Co-administration of probiotics along with antibiotics or antimicrobial herbs increases the success rate of treatment.
Taking Probiotics with Antibiotics or Antimicrobial Herbs
Dr. Michael Ruscio: Should you take probiotics along with antibiotics?
Hi. This is Dr. Ruscio, and a common question or concern that my patients have is regarding probiotics and how to use them if they’re taking antibiotics or herbal antimicrobials. Oftentimes what patients ask me is, “Shouldn’t I wait to take a probiotic until after I have taken an antibiotic or an herbal antimicrobial because the antibiotic or the herb will just kill the probiotic?” This is actually not correct, and there are a few reasons for this.
Now, probably the most clinically relevant is that when we co-administer probiotics along with antibiotics or antimicrobial herbs, it increases the success rate of treatment, and I will put up on the screen here and also include a link to a systemic review with meta-analysis that has shown that the addition of a certain probiotic, Saccharomyces boulardii, to the treatment of H. pylori significantly increases the eradication rate of the H. pylori. This sort of finding has been found in other infections or even things like SIBO also. Probiotic co-administration with treatment tends to enhance treatment results. That is the most important reason why.

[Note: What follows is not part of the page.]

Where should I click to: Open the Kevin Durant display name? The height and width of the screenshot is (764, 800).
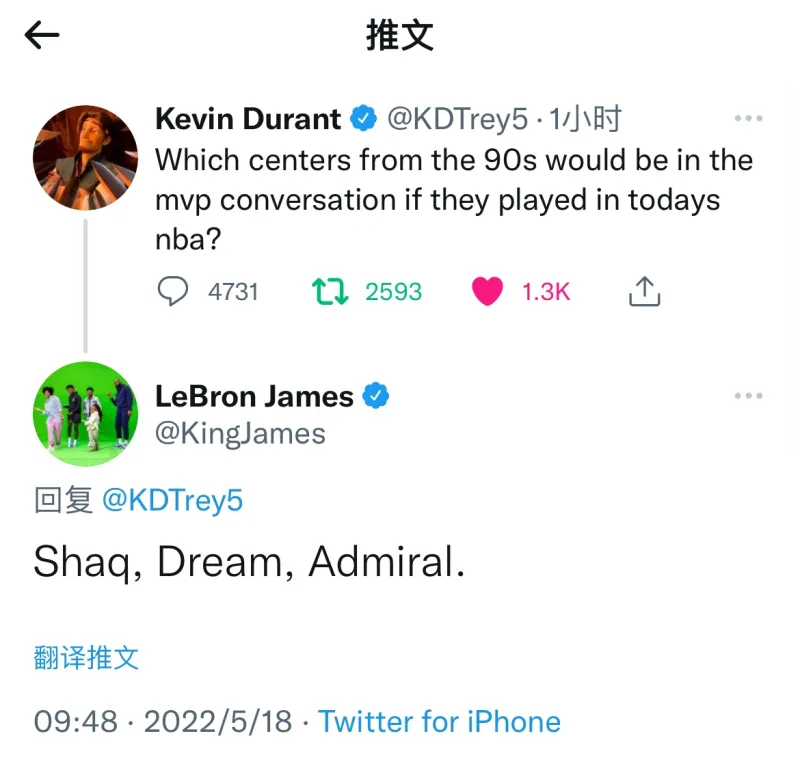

Another question that patients often have is, “After taking an antibiotic or antimicrobial, should I take a probiotic to reseed or to repopulate the gut?” This is also wrong. Probiotics do not colonize you. They have a transient benefit. This has been shown in numerous studies, that after taking a probiotic, weeks after taking a probiotic, any evidence of that probiotic disappears from the stool. The reason for this is actually a good one. It’s because your microbiota, the world of bacteria, fungus, and viruses and protozoa that inhabit your intestines in a healthy way—that colony is resistant to re-colonization or colonization by new stuff coming in. So it’s good from the perspective of if you swallow a bad bacteria, all of the current players in the gut want to prevent this guy from settling in. So the gut is resistant to colonization by stuff that we swallow. This includes probiotics. Now, probiotics do have a very beneficial transient effect, so we certainly want to use probiotics. It’s not to say that we don’t want to use them. But to maintain the benefit, you’ll probably have to use them at least on and off to maintain a long-term benefit from a probiotic. It is possible that after a short course of probiotic you may fix the underlying problem and you may not need it in the long term, but the probiotic will not colonize you.

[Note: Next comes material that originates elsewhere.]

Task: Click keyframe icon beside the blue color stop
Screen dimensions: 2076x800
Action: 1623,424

These are some important things for people to keep in mind, that taking a probiotic with antimicrobial or antibiotic treatment will likely enhance the results as long as your clinician knows what probiotics to use with what infections, and that probiotics don’t re-colonize you because your microbiota is resistant to colonization from outside stuff, if you will.
So, remember, if you are treating an infection, probiotics may have a nice benefit used synergistically, and probiotics, again, do not re-colonize you, and so you don’t have to worry about reseeding or repopulating after antimicrobial or antibiotic therapy. It’s still a great idea to use probiotics, but just understand that the probiotics are not going to colonize you or reseed or repopulate.
Anyway, this is Dr. Ruscio, and I hope this helps you get healthy and get back to your life. Thanks.